Agreed...mainstream cards are the first to fall to new technology. The interesting thing will be to see how UT3 scales with older hardware. Since its likely to be shader heavy, this card may still run it acceptably....tho add HDR into the mix and I'll likely be dropping the resolution down and scaling to my display...we'll see.
SteelWill
02-14-07, 02:09 AM
Sorry if parts of my my post came off as confrontational, I didn't intend for it to be.
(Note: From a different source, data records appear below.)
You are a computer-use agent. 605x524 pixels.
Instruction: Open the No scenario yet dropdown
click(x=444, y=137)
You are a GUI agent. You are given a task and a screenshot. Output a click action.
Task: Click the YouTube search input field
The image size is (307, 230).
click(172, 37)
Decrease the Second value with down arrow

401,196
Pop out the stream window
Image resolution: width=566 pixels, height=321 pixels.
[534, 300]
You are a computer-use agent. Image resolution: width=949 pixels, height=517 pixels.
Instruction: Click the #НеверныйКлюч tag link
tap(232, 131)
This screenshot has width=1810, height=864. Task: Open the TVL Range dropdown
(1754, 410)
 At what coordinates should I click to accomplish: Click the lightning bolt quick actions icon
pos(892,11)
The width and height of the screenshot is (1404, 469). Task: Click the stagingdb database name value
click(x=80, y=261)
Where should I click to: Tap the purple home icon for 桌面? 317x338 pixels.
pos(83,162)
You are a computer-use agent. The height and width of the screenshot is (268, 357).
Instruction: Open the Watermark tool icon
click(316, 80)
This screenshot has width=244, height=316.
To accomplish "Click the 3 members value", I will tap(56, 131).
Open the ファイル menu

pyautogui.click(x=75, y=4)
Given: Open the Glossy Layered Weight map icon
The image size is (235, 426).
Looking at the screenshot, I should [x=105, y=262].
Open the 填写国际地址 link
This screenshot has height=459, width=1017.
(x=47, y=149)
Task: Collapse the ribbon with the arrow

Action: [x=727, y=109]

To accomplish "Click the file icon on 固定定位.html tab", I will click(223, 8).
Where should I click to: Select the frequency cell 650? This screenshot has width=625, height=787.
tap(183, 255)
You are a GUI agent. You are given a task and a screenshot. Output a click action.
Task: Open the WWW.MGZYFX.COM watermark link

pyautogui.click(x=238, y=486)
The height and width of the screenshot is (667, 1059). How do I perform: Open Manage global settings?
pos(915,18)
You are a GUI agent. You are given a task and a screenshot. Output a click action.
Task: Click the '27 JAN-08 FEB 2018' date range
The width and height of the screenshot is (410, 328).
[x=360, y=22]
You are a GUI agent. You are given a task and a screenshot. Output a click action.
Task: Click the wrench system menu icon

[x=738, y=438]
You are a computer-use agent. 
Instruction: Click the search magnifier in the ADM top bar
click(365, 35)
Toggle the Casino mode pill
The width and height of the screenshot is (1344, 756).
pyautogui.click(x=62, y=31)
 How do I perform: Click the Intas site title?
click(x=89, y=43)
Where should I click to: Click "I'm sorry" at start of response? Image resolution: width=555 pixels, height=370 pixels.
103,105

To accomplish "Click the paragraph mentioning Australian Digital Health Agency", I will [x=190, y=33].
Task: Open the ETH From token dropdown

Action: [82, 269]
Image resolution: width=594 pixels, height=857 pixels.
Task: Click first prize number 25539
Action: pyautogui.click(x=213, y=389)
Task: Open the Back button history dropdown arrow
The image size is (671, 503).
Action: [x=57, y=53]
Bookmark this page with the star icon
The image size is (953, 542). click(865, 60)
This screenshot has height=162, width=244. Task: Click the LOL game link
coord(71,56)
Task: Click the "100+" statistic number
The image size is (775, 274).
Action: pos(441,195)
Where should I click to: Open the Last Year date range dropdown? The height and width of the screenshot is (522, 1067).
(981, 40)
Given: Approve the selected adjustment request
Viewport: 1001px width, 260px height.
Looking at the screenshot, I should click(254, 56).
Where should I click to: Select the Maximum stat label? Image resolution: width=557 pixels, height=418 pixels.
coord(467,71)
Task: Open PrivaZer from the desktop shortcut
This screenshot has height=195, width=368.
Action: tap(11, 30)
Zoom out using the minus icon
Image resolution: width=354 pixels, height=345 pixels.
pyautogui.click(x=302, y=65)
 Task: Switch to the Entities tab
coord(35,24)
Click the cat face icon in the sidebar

Sapphire's power reqs are bogus. The only hardware diffence between AGP and PCIE parts are the PCB and the bridge chip on the AGP card. There's no reason in the world why power consumption wouldn't be virtually the same between them. The only difference is how that power is delivered. PCIE gets a good chunk through the mobo, AGP needs the extra connectors.
As for the extra RAM, I was really directing my comment about that to all those reviews that just bench HL2 and maybe a couple of other games and from that declare that there's no difference from the extra RAM. You said yourself it seemed to be making a difference of about 25% (15 vs. 19 or 20 fps) in certain instances between your system and the one you were comparing it to.
HeadRusch
02-14-07, 09:14 AM
np, didn't think you were throwing gas on a fire or anything......I'm just quoting what they're printing, which seems absurd if those requirements are true.
30amps on the 12v rail...they're crazy!
StreetPreacher
02-14-07, 10:11 AM
Anyhow, I guess 3796 is a respectable score in 3dmark 06 for an AGP system on an old Intel P4 platform....no A64 or dual core, and those would all be PCIe anyhow.
Thanks for posting your score, I was worried this Radeon was going to crush the 7800GS I grabbed in the summer (didn't really want it but the old card died), but it's not quite as bad as I had worried :).
Would you mind breaking down the individual sm/hdr/cpu scores? I just ran 3DMark06 and scored 3302 with my setup (p4 3.2@3.2/2gig), so I'd be interested to see exactly how things stack up.
HeadRusch
02-14-07, 12:48 PM
Heres how it lays out:
Abit..or asus..motherboard...meh, whatever! :)
Intel 3.0Ghz NOrthwood o/c'ed to 3.45Ghz
2 gigs of Ballistix ram running at...I dunno..whatever speed to reach 3.45Ghz..
PowerColor Radeon X1950 Pro AGP in 8x mode.
Drivers set to "let application decide" so I think these tests all run with 4xAF turned on for 3DMARK06, but I could be wrong....
3DMark Score 3743 3DMarks
SM 2.0 Score 1733 Marks
SM 3.0 Score 1937 Marks
CPU Score 733 Marks
Detailed Test Results
Graphics Tests
1 - Return to Proxycon 13.362 FPS
2 - Firefly Forest 15.515 FPS
CPU Tests
CPU1 - Red Valley 0.225 FPS
CPU2 - Red Valley 0.382 FPS
HDR Tests
1 - Canyon Flight (SM 3.0) 18.759 FPS
2 - Deep Freeze (SM 3.0) 19.984 FPS
HeadRusch
02-14-07, 01:28 PM
UPDATE: I overclocked the 1950pro, bumped the core up to almost 608 and the mem went up to like 722.
3DMARK06 score jumped massively to....3792. :P
I have read online that supposedly when you increase the RAM speed on the 1950's, the card automatically adjusts the memory timings, thereby slowing down the card...all you get is more heat :(
The bump in the core speed means this card is either locked somehow, or its design is simply maxxed out in its current iteration.
The curious thing is how some companies are selling the factory-overclocked cards on NEWEGG that run just a bit faster than stock...I wonder if the benchmarks on those are identical like mine are?? Or perhaps 3DMARK06 isn't a good litmus?
When I bumped up the speed in 3DMARK03 I got a higher score...could be that at 1024x768(native rez of 3dmark03) my CPU isn't bottlenecking the card, but at 1280x1024 my CPU is necking the card, along with the types of tests being run....(the rez 06 runs at)
(shrug)
ChrisFB
02-14-07, 03:13 PM
When I bumped up the speed in 3DMARK03 I got a higher score...could be that at 1024x768(native rez of 3dmark03) my CPU isn't bottlenecking the card, but at 1280x1024 my CPU is necking the card, along with the types of tests being run....(the rez 06 runs at)
(shrug)
That was my first thought. I don't see any other explanation - but because I don't see it doesn't mean it is necessarily so.